Work instructions: Every line containing the word "computer" is to be copied from the data below.

+++ Dataset entries +++

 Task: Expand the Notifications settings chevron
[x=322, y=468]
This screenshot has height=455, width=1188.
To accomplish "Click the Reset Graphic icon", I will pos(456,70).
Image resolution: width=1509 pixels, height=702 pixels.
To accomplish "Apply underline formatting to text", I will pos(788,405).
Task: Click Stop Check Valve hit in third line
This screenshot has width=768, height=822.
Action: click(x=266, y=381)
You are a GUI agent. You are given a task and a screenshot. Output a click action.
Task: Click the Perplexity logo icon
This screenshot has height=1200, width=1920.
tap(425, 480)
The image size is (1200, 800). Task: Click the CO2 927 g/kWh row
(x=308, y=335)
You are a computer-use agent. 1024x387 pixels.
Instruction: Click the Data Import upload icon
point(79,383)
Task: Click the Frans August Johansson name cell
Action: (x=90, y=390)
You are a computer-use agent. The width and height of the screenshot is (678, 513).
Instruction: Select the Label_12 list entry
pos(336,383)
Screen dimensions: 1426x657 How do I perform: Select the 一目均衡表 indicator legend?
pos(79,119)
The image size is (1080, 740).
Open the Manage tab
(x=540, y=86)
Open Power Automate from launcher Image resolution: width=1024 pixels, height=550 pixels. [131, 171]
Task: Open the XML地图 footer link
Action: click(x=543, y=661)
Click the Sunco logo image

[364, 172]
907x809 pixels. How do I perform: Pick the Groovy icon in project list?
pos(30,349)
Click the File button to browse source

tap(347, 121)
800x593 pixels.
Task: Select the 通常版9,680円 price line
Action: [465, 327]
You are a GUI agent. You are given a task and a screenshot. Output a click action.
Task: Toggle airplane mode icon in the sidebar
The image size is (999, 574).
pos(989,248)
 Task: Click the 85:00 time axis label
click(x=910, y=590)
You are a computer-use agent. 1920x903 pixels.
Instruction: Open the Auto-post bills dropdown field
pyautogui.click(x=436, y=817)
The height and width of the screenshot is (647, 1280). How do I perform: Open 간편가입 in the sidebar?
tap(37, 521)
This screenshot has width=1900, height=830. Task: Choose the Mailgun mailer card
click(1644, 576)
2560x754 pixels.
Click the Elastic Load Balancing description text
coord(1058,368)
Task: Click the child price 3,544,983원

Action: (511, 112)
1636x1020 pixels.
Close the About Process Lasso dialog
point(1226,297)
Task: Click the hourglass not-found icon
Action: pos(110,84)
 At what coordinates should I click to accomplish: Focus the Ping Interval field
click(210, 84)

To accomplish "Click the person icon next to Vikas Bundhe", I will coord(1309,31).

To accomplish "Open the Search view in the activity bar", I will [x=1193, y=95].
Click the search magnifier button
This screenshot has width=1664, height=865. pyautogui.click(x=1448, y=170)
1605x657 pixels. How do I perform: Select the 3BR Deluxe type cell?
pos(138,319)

+++

Written answer:
You are a computer-use agent. 1024x387 pixels.
You are a computer-use agent. The width and height of the screenshot is (678, 513).
You are a computer-use agent. 1920x903 pixels.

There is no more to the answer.